The specific heat of many solids at low temperatures varies with absolute temperature T according to the relation `S=AT^(3)`, where A is a constant. The heat energy required to raise the temperature of a mass m of such a solid from T = 0 to T = 20 K is

To find the heat energy required to raise the temperature of a mass \( m \) of a solid from \( T = 0 \) K to \( T = 20 \) K, we start with the given relation for specific heat: \[ S = A T^3 \] where \( A \) is a constant.

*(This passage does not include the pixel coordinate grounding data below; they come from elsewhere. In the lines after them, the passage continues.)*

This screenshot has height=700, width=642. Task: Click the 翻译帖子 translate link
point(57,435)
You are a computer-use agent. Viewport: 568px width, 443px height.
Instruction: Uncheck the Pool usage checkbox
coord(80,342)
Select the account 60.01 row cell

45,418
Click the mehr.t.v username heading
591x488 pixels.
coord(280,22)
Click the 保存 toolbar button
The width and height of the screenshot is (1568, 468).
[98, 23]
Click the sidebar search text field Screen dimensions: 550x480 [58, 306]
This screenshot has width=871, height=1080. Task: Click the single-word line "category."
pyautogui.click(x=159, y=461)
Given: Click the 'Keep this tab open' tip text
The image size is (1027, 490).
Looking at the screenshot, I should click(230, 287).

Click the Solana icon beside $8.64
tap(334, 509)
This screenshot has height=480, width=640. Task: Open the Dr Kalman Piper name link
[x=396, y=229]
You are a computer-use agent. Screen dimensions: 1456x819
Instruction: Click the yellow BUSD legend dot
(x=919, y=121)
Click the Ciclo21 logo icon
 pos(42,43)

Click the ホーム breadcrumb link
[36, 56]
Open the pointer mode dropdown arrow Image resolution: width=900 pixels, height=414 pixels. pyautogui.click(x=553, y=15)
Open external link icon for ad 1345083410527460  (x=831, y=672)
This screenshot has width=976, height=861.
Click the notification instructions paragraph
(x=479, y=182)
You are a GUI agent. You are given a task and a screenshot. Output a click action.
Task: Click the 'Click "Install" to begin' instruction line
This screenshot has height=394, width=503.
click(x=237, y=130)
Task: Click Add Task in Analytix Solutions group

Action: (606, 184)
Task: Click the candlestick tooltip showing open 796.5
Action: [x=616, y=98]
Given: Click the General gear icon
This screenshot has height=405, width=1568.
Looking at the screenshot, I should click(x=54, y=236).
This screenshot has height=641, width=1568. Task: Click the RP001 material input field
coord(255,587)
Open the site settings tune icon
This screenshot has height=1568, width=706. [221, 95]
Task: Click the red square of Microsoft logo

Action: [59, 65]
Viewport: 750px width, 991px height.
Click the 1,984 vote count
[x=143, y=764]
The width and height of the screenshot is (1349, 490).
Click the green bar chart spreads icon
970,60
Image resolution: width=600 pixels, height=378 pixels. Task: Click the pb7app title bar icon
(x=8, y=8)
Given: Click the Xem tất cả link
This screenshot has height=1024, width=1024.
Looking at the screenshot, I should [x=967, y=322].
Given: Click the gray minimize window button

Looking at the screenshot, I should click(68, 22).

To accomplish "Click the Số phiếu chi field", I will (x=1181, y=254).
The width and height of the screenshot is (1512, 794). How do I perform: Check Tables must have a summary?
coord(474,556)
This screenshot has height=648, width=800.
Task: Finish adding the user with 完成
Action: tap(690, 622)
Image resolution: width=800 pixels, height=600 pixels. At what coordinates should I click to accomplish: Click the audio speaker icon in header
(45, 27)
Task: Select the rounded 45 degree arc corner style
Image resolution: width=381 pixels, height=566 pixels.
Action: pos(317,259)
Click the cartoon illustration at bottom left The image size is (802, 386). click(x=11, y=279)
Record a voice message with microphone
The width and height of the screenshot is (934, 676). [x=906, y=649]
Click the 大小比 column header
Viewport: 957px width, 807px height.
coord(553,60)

The heat energy \( dq \) required to raise the temperature of a mass \( m \) by an infinitesimal amount \( dT \) is given by: \[ dq = m S dT \] Substituting the expression for specific heat \( S \) into the equation, we have: \[ dq = m (A T^3) dT \] To find the total heat energy \( Q \) required to raise the temperature from \( 0 \) K to \( 20 \) K, we need to integrate \( dq \): \[ Q = \int_{0}^{20} m (A T^3) dT \] Factoring out the constants \( m \) and \( A \): \[ Q = m A \int_{0}^{20} T^3 dT \] Now, we can evaluate the integral \( \int T^3 dT \): \[ \int T^3 dT = \frac{T^4}{4} \] Now we can substitute the limits of integration from \( 0 \) to \( 20 \): \[ Q = m A \left[ \frac{T^4}{4} \right]_{0}^{20} \] Calculating the definite integral: \[ Q = m A \left( \frac{20^4}{4} - \frac{0^4}{4} \right) \] Calculating \( 20^4 \): \[ 20^4 = 160000 \] So we have: \[ Q = m A \left( \frac{160000}{4} \right) = m A (40000) \] Thus, the total heat energy required is: \[ Q = 40000 m A \] This can be expressed as: \[ Q = 4 m A \times 10^4 \] ### Final Answer: The heat energy required to raise the temperature of a mass \( m \) of such a solid from \( T = 0 \) K to \( T = 20 \) K is: \[ Q = 4 m A \times 10^4 \]